- [EXERCISE PROMPT]
Render the part of the lines that opens with the line containing "Switch to the Manifested orders tab" and closes with the line containing "(x=1235, y=42)" as a Markdown table, leaving out blank lines. Use the columns Row, for the row number, and Line, for the line itself.

- [Records of locating words and elements]
--- BEGIN ---

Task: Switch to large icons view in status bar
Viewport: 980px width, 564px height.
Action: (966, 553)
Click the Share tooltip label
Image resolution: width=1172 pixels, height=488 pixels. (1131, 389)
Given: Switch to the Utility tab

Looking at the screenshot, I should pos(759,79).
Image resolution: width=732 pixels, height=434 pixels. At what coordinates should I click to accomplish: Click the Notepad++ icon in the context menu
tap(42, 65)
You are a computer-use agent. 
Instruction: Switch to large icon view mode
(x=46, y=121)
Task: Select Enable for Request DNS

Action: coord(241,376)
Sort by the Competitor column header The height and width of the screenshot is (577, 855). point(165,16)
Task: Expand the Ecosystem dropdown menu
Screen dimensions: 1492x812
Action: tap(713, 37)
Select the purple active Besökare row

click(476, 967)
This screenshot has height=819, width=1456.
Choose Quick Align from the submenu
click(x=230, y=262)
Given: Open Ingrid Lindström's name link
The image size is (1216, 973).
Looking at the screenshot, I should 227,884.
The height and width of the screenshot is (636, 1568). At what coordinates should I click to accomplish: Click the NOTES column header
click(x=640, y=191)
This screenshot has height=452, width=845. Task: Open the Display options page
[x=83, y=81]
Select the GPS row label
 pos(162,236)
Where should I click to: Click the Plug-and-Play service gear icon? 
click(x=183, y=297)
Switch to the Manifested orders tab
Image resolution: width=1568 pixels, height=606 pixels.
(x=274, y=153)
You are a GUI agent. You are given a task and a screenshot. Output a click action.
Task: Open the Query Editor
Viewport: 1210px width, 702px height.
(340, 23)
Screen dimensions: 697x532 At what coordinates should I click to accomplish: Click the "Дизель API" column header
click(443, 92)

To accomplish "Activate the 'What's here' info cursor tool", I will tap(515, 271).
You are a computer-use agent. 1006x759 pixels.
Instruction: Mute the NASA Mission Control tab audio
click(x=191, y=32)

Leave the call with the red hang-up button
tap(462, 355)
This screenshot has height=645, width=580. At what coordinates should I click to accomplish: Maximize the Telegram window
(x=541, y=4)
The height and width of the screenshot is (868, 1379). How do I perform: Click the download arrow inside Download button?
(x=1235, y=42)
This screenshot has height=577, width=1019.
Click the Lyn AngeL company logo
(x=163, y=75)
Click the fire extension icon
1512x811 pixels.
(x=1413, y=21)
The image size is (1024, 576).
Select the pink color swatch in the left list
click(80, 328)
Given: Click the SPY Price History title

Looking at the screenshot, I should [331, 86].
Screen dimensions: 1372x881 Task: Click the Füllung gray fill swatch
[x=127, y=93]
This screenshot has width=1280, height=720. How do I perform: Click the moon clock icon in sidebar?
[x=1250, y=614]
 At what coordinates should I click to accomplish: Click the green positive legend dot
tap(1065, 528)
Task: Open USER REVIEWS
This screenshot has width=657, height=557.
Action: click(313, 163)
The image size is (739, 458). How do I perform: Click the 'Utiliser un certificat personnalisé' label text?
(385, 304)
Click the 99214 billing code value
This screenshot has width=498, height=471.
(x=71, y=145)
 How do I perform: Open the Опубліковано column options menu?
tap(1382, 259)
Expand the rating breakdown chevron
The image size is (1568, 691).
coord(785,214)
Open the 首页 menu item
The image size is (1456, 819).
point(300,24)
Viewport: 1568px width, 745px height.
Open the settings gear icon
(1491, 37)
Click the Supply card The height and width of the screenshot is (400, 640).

--- END ---

- [ANSWER TO THIS EXERCISE]
| Row | Line |
|---|---|
| 1 | Switch to the Manifested orders tab |
| 2 | Image resolution: width=1568 pixels, height=606 pixels. |
| 3 | (x=274, y=153) |
| 4 | You are a GUI agent. You are given a task and a screenshot. Output a click action. |
| 5 | Task: Open the Query Editor |
| 6 | Viewport: 1210px width, 702px height. |
| 7 | (340, 23) |
| 8 | Screen dimensions: 697x532 At what coordinates should I click to accomplish: Click the "Дизель API" column header |
| 9 | click(443, 92) |
| 10 | To accomplish "Activate the 'What's here' info cursor tool", I will tap(515, 271). |
| 11 | You are a computer-use agent. 1006x759 pixels. |
| 12 | Instruction: Mute the NASA Mission Control tab audio |
| 13 | click(x=191, y=32) |
| 14 | Leave the call with the red hang-up button |
| 15 | tap(462, 355) |
| 16 | This screenshot has height=645, width=580. At what coordinates should I click to accomplish: Maximize the Telegram window |
| 17 | (x=541, y=4) |
| 18 | The height and width of the screenshot is (868, 1379). How do I perform: Click the download arrow inside Download button? |
| 19 | (x=1235, y=42) |